- [YOUR TASK] In the material below, find the line with "Viewport: 960px width, 674px height." and the line with "Click FAIL on", then output those two lines and every line between them, exactly.
◇ ◇ ◇
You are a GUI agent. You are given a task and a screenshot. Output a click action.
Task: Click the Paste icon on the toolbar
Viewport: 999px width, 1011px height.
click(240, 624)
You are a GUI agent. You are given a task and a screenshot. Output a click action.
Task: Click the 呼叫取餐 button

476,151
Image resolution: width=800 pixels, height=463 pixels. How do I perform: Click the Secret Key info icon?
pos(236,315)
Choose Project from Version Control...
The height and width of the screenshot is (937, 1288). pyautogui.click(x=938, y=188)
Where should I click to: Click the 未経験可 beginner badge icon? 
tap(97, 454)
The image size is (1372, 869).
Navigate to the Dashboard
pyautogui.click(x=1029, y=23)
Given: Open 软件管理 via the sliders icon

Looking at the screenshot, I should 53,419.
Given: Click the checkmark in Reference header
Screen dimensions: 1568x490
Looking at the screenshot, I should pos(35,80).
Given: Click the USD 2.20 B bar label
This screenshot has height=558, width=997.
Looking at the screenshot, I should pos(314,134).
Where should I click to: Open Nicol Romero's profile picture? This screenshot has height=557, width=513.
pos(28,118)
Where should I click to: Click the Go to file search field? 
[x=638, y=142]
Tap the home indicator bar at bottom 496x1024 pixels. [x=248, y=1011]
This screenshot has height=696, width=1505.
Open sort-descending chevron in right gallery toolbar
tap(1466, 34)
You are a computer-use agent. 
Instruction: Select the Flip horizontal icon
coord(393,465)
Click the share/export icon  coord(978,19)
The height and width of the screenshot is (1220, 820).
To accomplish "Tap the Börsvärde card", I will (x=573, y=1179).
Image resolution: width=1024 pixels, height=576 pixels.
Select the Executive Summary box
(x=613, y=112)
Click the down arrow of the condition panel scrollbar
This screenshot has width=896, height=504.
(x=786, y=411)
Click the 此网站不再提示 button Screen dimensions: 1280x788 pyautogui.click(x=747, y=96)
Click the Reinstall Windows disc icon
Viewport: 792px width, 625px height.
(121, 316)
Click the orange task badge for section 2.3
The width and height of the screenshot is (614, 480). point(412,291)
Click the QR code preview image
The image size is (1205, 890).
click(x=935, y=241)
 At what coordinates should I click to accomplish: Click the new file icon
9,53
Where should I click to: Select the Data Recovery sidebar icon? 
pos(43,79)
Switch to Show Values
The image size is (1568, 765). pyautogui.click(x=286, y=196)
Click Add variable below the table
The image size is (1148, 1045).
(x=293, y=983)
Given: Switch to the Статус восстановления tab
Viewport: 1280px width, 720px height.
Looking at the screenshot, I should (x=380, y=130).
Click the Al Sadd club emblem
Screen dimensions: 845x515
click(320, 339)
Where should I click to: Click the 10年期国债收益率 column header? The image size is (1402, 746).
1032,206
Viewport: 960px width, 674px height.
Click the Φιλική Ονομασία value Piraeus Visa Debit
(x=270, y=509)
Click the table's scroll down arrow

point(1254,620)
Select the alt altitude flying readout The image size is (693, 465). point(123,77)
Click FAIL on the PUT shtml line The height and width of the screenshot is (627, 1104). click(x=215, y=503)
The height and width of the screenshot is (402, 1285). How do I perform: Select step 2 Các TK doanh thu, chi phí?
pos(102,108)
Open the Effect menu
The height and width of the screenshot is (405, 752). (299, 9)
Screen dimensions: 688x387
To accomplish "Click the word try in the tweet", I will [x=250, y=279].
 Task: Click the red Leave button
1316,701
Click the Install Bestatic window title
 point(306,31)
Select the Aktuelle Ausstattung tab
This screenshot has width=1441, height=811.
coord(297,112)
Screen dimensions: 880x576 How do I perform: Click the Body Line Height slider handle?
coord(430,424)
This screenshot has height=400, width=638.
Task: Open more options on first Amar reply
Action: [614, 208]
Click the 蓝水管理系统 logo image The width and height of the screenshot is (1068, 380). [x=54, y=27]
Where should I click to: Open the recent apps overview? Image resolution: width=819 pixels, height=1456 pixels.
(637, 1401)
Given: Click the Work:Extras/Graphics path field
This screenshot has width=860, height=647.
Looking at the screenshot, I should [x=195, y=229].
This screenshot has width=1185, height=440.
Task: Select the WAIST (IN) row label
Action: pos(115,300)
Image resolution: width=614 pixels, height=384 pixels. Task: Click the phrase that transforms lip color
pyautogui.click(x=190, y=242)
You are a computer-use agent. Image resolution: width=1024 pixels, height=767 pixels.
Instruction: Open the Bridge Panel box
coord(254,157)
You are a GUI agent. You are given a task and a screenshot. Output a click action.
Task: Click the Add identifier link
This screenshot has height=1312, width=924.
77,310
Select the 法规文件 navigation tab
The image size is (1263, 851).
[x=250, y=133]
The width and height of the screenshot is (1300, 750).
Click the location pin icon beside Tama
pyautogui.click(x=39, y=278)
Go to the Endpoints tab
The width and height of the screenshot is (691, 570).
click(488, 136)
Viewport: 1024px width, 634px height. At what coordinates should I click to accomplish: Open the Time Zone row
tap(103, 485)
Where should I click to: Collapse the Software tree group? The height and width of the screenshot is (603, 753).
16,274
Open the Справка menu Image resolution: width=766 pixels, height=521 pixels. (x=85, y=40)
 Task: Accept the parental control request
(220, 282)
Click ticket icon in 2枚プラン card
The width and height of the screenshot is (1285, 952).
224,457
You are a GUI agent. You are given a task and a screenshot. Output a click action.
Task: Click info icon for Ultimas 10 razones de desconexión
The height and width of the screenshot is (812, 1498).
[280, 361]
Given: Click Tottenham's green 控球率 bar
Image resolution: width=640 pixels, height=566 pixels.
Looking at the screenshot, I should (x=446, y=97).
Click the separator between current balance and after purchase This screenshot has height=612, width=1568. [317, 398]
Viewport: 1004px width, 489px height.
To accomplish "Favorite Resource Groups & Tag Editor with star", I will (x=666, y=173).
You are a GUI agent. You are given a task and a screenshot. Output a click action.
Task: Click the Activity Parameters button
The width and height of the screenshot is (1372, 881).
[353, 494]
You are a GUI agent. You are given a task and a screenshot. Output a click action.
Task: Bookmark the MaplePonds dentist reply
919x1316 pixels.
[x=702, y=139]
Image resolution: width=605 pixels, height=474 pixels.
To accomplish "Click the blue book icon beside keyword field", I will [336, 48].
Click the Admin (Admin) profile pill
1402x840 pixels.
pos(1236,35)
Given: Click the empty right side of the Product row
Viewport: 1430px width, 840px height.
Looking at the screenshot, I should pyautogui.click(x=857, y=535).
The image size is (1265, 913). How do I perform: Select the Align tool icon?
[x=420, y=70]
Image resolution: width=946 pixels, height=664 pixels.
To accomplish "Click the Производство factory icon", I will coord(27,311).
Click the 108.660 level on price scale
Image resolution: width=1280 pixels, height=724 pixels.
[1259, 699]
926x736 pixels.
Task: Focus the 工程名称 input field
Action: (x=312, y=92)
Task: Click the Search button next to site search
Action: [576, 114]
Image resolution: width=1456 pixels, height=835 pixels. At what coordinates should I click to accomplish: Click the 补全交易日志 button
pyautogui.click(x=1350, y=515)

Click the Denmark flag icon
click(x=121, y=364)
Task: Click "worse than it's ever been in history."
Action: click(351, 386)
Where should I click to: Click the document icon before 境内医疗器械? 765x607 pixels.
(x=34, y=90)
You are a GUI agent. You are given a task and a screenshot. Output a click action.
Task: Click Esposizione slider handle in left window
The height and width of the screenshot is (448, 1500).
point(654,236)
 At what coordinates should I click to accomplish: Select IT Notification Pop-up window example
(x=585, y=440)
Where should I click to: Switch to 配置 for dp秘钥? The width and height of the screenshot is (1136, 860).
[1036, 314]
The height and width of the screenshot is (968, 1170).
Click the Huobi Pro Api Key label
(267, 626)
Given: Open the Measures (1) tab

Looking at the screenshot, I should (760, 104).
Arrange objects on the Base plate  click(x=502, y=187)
◇ ◇ ◇
- [SOLVED PROBLEM]
Viewport: 960px width, 674px height.
Click the Φιλική Ονομασία value Piraeus Visa Debit
(x=270, y=509)
Click the table's scroll down arrow

point(1254,620)
Select the alt altitude flying readout The image size is (693, 465). point(123,77)
Click FAIL on the PUT shtml line The height and width of the screenshot is (627, 1104). click(x=215, y=503)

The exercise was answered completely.